▶ [SET TASK 1]
According to the Pigeon Forge restaurants article, why did the Little Pigeon River get its name?
▶ [SET TASK 2]
Continue the article on Pigeon Forge restaurants from its final sentence.

Top Pigeon Forge Restaurants for Great Eats in the Smokies

Kathleen Walls Avatar
Pigeon Forge Restaurants - The water wheel  on Little Pigeon River that turns the mill at Old Mill
The water wheel on Little Pigeon River that turns the mill at Old Mill. Photo credit: Kathleen Walls

With top attractions like Dollywood and Great Smoky Mountain National Park, Pigeon Forge is swarming with great dining experiences. Here are just a few of the places to find delicious food in Pigeon Forge. The Smoky Mountain Parkway runs through Pigeon Forge and is home to many restaurants and attractions.

Pigeon Forge Restaurants - The Old Mill Restaurant
The Old Mill Restaurant. Photo credit: Kathleen Walls

The Old Mill Restaurant

The Old Mill’s history is similar to that of Pigeon Forge. It all started when Mordecai Lewis settled on the banks of a small river in east Tennessee in 1786. Lewis’ son-in-law, Issac Love, built an iron forge on the site in 1817 and his sons built a grist mill there in 1830. They named the mill Lewis Mill after their grandfather. The river came to be known as the Little Pigeon River because flocks of now-extinct passenger pigeons roosted in the trees on its banks. The town grew and got its name from the pigeons and the forge.

The Old Mill Restaurant is one of the most famous and best restaurants in Pigeon Forge. We had breakfast there with Donna Huffake and Jimmy Proffitt from the Old Mill’s public relations department. They told us the mill’s story as we dined. I had the Old Mill Country Breakfast. It’s two farm-fresh eggs, (I choose over easy) stone ground corn grits, pancakes, home-fried potatoes, homemade biscuits with tri-berry preserves, and country sausage gravy. I added bacon and loved it. It’s typical Southern comfort food.

They are open for breakfast, lunch, or dinner. Many of the tables have a view of the Little Pigeon River as it flows through the 200-year-old mill’s water wheel.

▶ [INFORMATION PROVIDED]

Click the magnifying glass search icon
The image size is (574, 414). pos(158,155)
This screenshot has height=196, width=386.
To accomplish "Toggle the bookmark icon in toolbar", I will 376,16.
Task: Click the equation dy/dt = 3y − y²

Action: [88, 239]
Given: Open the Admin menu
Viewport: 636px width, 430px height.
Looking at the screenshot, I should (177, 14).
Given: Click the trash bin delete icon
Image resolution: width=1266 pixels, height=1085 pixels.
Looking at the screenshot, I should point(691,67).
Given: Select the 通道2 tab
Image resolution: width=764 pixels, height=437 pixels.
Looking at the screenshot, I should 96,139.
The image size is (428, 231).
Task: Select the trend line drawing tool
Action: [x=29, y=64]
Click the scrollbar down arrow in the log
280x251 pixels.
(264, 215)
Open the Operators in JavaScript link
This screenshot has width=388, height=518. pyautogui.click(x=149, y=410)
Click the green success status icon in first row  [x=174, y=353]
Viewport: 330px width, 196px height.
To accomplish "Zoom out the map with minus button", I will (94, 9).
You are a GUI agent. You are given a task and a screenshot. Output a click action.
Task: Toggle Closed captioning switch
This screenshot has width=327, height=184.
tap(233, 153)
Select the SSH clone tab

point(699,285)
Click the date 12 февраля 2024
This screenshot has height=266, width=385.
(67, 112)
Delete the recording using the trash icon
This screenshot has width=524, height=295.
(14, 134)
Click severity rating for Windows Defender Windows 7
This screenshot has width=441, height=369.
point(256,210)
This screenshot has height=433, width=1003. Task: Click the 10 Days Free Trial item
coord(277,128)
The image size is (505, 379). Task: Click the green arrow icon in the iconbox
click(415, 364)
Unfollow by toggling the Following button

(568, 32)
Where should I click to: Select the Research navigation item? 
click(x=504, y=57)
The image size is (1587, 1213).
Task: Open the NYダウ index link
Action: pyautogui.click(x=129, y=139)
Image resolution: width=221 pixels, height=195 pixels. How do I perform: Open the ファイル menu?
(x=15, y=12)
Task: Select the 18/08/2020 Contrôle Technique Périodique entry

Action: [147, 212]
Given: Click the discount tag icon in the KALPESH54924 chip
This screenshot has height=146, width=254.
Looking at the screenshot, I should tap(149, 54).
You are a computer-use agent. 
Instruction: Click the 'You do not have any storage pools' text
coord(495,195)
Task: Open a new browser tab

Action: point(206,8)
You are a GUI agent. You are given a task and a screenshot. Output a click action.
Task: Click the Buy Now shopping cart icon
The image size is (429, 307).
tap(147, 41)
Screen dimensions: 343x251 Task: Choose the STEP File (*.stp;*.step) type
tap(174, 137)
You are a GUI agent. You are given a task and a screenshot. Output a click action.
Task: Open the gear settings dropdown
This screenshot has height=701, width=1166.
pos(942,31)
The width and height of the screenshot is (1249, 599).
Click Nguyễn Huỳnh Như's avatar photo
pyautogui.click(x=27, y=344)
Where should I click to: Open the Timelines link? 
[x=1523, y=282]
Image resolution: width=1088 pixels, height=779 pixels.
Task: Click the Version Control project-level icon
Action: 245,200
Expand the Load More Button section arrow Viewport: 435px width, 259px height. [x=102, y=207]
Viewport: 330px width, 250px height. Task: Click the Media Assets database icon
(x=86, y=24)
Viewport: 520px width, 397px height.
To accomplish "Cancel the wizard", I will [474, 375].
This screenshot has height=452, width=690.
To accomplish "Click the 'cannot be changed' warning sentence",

▶ [ANSWER 1]
Flocks of now-extinct passenger pigeons roosted in the trees on its banks.

▶ [ANSWER 2]
For lighter fare, they have the Old Mill Pottery House Cafe and for taking home supplies for the family kitchen, there is the Old Mill General Store. You can find a soup sampler of four kinds of soup served here or buy stone ground grits or cornmeal.

If you are craving dessert, the Old Mill Creamery serves homemade ice cream or the Old Mill Candy Store offers some homemade candies. The fudge is my favorite here. There’s also an Old Forge Distillery for your favorite spirits.

Pigeon Forge Restaurants - Mama’s Farmhouse
Mama’s Farmhouse. Photo credit: Kathleen Walls

Mama’s Farmhouse Restaurant

Mama’s Farmhouse is another great breakfast choice. It’s like dining at grandma’s. The restaurant, family-owned by the Johnson family, is based on their memories of their great-grandmother‘s kitchen. Everyone called her “Mama.” Meals are brought to your table family-style and are all-you-can-eat. Just ask if you want more.

Their buttermilk biscuits won first place in the People’s Choice Award at the 2015 International Biscuit Festival in Knoxville. Biscuits are accompanied by both Mama’s special chocolate gravy and a  traditional sausage gravy. The server brought us dishes filled with cinnamon sugar pinwheels, scrambled eggs,  cheese grits, hash brown casserole, fresh fruit, chicken tenders, sausage patties, and crispy bacon for a breakfast that was more like a very filling brunch.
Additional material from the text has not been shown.